══ Material for this exercise ══

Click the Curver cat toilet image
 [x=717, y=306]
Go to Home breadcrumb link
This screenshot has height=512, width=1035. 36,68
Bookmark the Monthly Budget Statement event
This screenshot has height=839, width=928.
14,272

═══

• Given problem
Transcribe all of the records above word for word, altering nothing.

• Final result
Click the Curver cat toilet image
 [x=717, y=306]
Go to Home breadcrumb link
This screenshot has height=512, width=1035. 36,68
Bookmark the Monthly Budget Statement event
This screenshot has height=839, width=928.
14,272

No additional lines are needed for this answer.